Sliding Down the Mountain
As the Supreme Court of the United States deliberates the fate of the federal Defense of Marriage Act and the state of California's Proposition 8, pundits are asking how we got to this point. What was the precedent that has culminated in the possibility that the U.S. will legalize same-sex marriage, as has been done in nearly a dozen countries worldwide?
In recent days, my Facebook news feed has been filled with friends citing an article by Damon Linker, in which Linker claims we should go back some fifty years to the advent of birth control pills for women:
Any number of objections could be raised against this line of argument. (Is it really true, for example, that "our civilization" has affirmed a single definition of marriage?) But I'm primarily interested in focusing on its most decisive weakness—which is that it gets a crucial chain of causality exactly backwards. Permitting gay marriage will not lead Americans to stop thinking of marriage as a conjugal union. Quite the reverse: Gay marriage has come to be widely accepted because our society stopped thinking of marriage as a conjugal union decades ago.

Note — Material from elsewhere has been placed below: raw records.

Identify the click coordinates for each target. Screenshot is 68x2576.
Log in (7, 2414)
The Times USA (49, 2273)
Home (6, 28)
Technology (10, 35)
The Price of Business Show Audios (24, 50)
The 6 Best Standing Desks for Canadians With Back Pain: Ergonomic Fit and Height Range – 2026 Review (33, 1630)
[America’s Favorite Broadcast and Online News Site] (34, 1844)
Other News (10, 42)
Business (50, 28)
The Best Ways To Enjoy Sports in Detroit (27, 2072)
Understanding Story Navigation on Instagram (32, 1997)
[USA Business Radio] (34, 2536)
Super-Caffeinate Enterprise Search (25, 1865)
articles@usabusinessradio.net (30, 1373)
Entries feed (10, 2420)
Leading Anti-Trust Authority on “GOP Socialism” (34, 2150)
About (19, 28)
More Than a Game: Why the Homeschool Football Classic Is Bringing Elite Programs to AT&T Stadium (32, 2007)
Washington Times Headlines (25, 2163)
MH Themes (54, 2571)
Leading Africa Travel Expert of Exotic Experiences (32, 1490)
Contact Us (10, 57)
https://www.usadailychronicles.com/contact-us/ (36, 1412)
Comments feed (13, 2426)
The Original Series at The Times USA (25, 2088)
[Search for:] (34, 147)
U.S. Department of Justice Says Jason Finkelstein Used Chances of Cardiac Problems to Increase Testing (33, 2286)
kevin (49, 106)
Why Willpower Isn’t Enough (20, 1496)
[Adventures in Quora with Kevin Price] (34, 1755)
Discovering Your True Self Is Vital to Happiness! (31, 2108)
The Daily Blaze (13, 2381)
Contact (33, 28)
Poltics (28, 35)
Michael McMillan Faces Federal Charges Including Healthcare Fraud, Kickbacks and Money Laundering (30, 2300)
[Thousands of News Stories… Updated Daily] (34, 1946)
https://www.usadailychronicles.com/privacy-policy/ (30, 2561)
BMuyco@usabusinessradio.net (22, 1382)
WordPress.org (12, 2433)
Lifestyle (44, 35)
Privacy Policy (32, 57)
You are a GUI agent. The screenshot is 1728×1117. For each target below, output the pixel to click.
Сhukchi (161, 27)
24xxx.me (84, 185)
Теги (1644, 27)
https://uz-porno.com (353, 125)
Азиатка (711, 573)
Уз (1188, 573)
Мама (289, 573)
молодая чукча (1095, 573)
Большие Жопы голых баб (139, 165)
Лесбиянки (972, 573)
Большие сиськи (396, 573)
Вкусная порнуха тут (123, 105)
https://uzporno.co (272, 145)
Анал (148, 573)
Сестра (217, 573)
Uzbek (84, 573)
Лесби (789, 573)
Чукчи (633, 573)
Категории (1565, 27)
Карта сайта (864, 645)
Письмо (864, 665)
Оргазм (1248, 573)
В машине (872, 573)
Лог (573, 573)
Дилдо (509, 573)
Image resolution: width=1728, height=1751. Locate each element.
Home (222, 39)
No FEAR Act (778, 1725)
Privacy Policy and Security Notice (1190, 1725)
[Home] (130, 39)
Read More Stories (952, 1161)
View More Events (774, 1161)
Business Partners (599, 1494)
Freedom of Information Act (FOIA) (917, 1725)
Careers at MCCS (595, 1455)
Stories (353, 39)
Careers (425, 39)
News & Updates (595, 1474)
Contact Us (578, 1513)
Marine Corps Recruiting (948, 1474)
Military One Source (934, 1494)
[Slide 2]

Between five and six decades ago, to be precise. That's when the birth control pill—first made available to consumers for the treatment of menstrual disorders in 1957 and approved by the FDA for contraceptive use three years later—began to transform sexual relationships, and hence marriage, in the United States. Once pregnancy was decoupled from intercourse, pre-marital sex became far more common, which removed one powerful incentive to marry young (or marry at all). It likewise became far more common for newlyweds to give themselves an extended childless honeymoon (with some couples choosing never to have kids).
Linker's article is thought-provoking and well worth a read, but he makes basically the same point many Catholics have for nearly a decade now: We got to where we are because of contraception, legalized in the U.S. in the 1965 case, Griswold v. Connecticut. Because of Griswold, so the theory goes, the floodgates flew open and out flowed Roe v. Wade, Lawrence v. Texas, and our current possibility of legalized same-sex marriage.
One problem with this theory is that it does not take into account the worldwide move toward legalizing same-sex marriage, mainly in the developed West in countries with a distinct Christian heritage (even a Catholic heritage in countries like Argentina, Belgium, and Spain). To find out what might have started the snowball sliding down the mountain, we'll have to back up and take a look at the Christian understanding of marriage.
Catholics understand marriage between two baptized Christians to be a sacrament. The Catechism of the Catholic Church outlines three marks of Christian marriage: it lasts until death parts the spouses (CCC 1644–1645); it requires fidelity (CCC 1646–1651); and it is open to new life (CCC 1652–1654). These marks are summed up by the Catechism this way:
Conjugal love involves a totality, in which all the elements of the person enter—appeal of the body and instinct, power of feeling and affectivity, aspiration of the spirit and of will. It aims at a deeply personal unity, a unity that, beyond union in one flesh, leads to forming one heart and soul; it demands indissolubility and faithfulness in definitive mutual giving; and it is open to fertility. In a word it is a question of the normal characteristics of all natural conjugal love, but with a new significance which not only purifies and strengthens them, but raises them to the extent of making them the expression of specifically Christian values (CCC 1643).
Like all of the sacraments, marriage is a sign. The marital relationship between man and woman is supposed to be a sign of Christ's own spousal relationship with his bride, the Church:
The entire Christian life bears the mark of the spousal love of Christ and the Church. Already baptism, the entry into the People of God, is a nuptial mystery; it is so to speak the nuptial bath. which precedes the wedding feast, the Eucharist. Christian marriage in its turn becomes an efficacious sign, the sacrament of the covenant of Christ and the Church. Since it signifies and communicates grace, marriage between baptized persons is a true sacrament of the New Covenant (CCC 1617).
In the West, especially in Europe, where Christianity sunk deep roots over a period of 1,500 years, the social understanding of marriage as lifelong, faithful, and fruitful was influenced by the Catholic sacramental understanding of Christian marriage. Even non-Christian religions in countries overwhelmingly Christian found themselves under strong social pressure to conform to the Christian ideal (e.g., the 19th-century Mormons had to end polygamy as a condition of Utah's recognition by the U.S.).
But after a millennium and a half of the sacramental understanding of Christian marriage, a spanner hit the works. A controversy arose in Christendom over whether or not marriage was a sacrament. The major Protestant Reformers, namely Martin Luther and John Calvin, rejected marriage as a sacrament. The immediate result released spouses from lifelong marriage vows and whole peoples from fidelity to the Church. Over the centuries since, advances in atheistic philosophy and scientific technology uprooted marriage's links to fertility.
It's taken five hundred years to upend the roots of Christian morality and make same-sex "marriage" conceivable, but avalanches have the power to pull out even the most massive of trees if they build up enough snow during their descent.
No snowflake in an avalanche ever feels responsible.